» **SELECTION**:
Actions to take ahead of January 31
SUMMARY: During the transition period, firms may see changes in tariffs and market access arrangements for trade with some non-EU countries. The UK, through its membership of the EU, is subject to free trade agreements (FTAs) with some ‘third’ countries. In principle these should continue to apply during the transition but it is unclear if this will need the permission of those countries. Check out BCC’s Business Brexit Checklist for the latest information.
During the transition period no tariffs will apply to UK goods placed on the EU market and vice versa. UK-based firms will retain access to the Single Market as under current arrangements, including for aviation, road haulage and other cross-border economic activities.
As far as we know, no tariffs will also apply to goods placed on the market before the end of transition period where the movement of goods has started but has not been completed before the end of transition period. Such goods will move freely until they reach the end-user.

» **GIVEN INSTRUCTION 1**:
List every abbreviation that appears in the Brexit passage.
» **GIVEN INSTRUCTION 2**:
Please reproduce the listing line for line, without the pictures.
The listing has no connection to the Brexit passage.

» **Data extracted from a collection**:
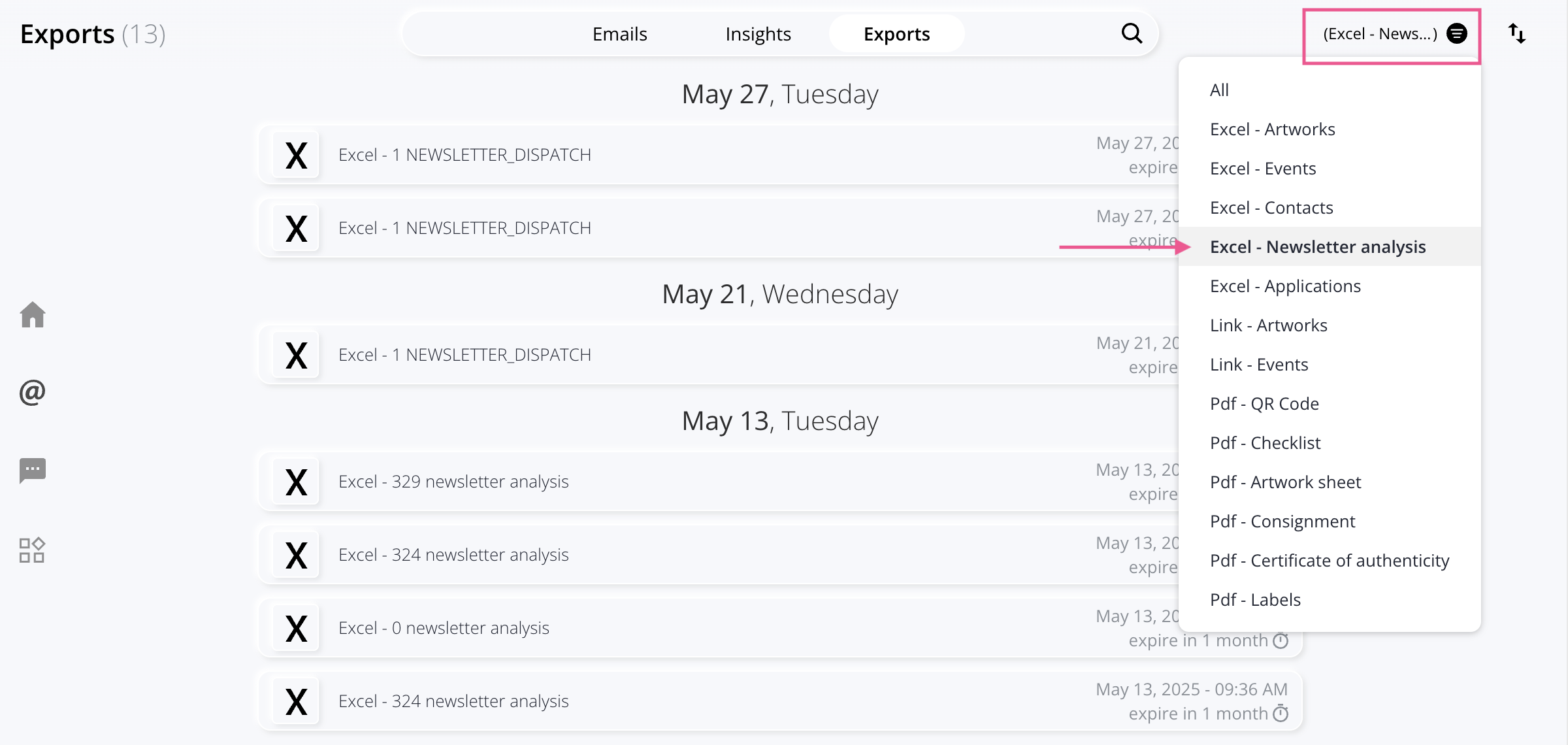Click Excel icon of 329 newsletter analysis
The image size is (1568, 745).
pyautogui.click(x=296, y=482)
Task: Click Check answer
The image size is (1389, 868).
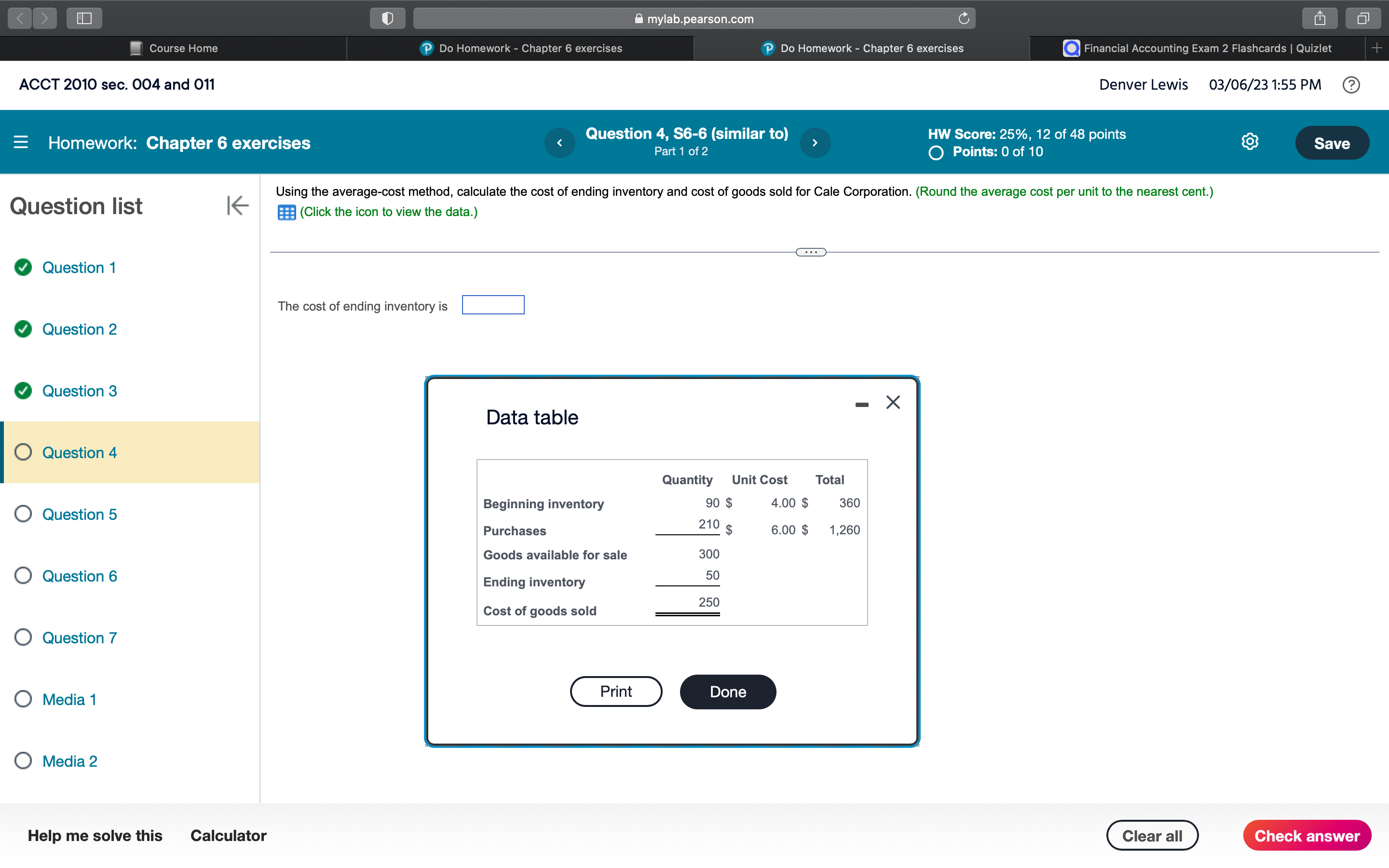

» **RIGHT ANSWER 1**:
EU, UK, FTAs, BCC

» **RIGHT ANSWER 2**:
Click Excel icon of 329 newsletter analysis
The image size is (1568, 745).
pyautogui.click(x=296, y=482)
Task: Click Check answer
The image size is (1389, 868).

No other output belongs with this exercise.